If you get a few moments, I recommend you read through Andrew Bartlett’s 4-part series on the “Worst NT Translations Relating to Women.” Bartlett is the author of Men and Women in Christ: Fresh Light From The Biblical Texts. I haven’t read the book yet, but if his 4-part series on this subject is any indication of how good it is, I’m sure it would be well worth the read.
At the beginning of his 4-part series, Bartlett helpfully takes a few moments to define what he means by “worst translations.” He categorizes these mistranslations of key New Testament texts into four different types: (1) translations “with the least shred of justification”; (2) translations “with the most negative description of women”; (3) translations that are “the most misleading”; and (4) translations “with the greatest impact on women.”

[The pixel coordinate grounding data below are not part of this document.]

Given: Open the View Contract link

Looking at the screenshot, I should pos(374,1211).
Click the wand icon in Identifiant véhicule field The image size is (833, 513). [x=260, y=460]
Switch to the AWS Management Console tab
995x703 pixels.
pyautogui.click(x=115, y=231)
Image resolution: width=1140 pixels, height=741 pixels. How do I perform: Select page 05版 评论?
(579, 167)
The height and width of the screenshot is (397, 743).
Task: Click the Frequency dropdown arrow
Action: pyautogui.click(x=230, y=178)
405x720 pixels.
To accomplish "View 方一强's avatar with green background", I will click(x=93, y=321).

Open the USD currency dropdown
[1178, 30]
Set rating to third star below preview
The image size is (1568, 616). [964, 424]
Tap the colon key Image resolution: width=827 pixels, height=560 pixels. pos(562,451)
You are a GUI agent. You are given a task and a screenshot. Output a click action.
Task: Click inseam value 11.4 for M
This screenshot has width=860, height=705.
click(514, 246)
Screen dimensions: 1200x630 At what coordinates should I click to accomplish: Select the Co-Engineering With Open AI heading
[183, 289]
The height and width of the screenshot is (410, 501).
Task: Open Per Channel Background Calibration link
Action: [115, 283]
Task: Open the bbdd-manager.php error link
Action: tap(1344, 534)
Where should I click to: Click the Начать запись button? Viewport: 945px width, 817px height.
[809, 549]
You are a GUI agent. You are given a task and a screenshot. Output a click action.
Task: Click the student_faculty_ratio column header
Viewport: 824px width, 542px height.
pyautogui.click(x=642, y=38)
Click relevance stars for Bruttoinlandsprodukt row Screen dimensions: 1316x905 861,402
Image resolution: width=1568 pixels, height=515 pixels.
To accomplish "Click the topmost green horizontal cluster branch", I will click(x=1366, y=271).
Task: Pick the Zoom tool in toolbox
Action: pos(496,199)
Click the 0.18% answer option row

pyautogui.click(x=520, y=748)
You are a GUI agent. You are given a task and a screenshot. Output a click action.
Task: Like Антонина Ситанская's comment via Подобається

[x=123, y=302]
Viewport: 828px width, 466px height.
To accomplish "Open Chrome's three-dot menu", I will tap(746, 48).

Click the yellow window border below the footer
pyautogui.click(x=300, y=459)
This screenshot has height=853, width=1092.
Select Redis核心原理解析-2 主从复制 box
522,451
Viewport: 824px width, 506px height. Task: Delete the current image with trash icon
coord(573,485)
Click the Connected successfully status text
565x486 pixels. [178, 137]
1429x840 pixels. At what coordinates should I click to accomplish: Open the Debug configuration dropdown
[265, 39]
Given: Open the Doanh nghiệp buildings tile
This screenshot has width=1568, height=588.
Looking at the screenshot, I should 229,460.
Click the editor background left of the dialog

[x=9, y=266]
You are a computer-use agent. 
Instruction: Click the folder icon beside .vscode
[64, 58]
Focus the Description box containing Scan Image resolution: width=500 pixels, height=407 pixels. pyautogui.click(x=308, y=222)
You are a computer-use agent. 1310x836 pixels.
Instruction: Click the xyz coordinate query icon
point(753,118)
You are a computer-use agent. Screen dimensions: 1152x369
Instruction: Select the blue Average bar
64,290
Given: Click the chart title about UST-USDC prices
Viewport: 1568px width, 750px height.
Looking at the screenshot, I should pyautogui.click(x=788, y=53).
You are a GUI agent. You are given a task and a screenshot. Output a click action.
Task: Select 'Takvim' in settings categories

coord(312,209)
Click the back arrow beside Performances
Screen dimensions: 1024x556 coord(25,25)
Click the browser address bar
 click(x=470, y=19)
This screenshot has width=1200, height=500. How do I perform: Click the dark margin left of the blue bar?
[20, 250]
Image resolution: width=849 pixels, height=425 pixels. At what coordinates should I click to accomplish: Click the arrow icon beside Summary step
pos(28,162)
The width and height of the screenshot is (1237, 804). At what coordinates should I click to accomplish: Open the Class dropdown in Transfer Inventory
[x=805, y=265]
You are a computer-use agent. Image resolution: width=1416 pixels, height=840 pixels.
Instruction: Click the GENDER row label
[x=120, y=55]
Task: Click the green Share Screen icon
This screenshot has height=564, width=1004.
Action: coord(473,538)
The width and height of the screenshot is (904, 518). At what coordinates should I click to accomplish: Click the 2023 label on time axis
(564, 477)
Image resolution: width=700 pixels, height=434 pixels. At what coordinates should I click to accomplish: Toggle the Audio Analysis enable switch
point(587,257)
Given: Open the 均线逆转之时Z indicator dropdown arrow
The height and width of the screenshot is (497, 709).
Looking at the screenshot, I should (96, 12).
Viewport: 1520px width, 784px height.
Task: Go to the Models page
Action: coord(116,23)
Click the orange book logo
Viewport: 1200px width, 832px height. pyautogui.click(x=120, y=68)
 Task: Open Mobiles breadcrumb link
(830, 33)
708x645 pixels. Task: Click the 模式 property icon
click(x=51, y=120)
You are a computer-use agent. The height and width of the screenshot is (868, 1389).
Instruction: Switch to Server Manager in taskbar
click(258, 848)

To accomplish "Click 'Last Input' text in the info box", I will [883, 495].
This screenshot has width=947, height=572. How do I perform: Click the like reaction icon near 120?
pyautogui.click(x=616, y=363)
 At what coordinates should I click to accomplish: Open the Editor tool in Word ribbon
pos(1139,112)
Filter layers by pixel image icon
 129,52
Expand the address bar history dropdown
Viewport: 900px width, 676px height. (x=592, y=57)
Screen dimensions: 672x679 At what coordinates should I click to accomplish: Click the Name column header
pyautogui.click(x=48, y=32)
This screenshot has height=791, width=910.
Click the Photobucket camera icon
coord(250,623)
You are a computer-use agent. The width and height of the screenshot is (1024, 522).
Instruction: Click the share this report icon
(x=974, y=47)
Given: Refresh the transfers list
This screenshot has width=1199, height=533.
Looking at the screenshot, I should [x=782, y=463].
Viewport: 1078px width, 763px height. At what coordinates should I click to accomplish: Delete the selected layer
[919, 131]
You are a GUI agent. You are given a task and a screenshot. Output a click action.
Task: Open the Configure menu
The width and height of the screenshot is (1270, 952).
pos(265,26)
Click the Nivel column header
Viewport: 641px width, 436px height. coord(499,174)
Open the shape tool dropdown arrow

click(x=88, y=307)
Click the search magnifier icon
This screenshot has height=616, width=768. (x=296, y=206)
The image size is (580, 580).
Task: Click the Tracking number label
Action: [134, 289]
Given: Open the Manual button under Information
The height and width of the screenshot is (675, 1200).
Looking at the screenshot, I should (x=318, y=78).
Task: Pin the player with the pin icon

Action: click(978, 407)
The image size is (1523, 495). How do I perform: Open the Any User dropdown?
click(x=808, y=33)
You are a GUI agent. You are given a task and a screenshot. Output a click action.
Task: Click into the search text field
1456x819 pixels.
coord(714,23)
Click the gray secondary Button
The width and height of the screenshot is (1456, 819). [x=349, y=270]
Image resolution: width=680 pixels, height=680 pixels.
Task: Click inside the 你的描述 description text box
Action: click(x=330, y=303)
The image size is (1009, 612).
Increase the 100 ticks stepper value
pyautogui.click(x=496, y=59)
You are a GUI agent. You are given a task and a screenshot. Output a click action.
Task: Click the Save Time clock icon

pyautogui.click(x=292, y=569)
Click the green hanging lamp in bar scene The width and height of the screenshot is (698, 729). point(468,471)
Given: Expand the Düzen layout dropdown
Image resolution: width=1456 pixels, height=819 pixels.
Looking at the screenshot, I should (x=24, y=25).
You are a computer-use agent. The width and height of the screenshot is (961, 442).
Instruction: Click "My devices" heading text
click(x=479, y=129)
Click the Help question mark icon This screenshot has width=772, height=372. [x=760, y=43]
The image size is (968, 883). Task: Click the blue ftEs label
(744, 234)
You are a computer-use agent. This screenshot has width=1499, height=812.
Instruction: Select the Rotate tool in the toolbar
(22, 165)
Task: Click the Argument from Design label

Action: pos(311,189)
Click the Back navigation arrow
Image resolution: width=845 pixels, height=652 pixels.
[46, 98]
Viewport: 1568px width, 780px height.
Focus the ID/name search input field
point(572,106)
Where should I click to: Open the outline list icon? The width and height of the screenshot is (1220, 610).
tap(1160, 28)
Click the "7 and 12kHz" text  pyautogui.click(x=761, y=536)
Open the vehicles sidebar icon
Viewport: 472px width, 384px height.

Each one of these receives its own treatment, and in my mind at least, Bartlett makes some astute observations. I very much enjoyed the last post in the series. There he tackles 1 Tim. 2:12, which is perhaps the key text in many debates between egalitarians and complementarians. On this text, I found his comments interesting. He writes,
“There are reputable evangelical scholars on each side of this [complementarian vs. egalitarian] debate. When I started writing Men and Women in Christ: Fresh Light from the Biblical Texts, I fully expected to find reasonably strong and finely balanced arguments on both sides, meaning that any conclusion about women pastors could only be tentative. But I was surprised to find that the complementarian position on this issue was more fragile than I had expected. One of the biggest surprises for me concerned the translation of 1 Timothy 2:12.”
I have to say that I concur. When I began researching this question years ago myself, I came to the same conclusion.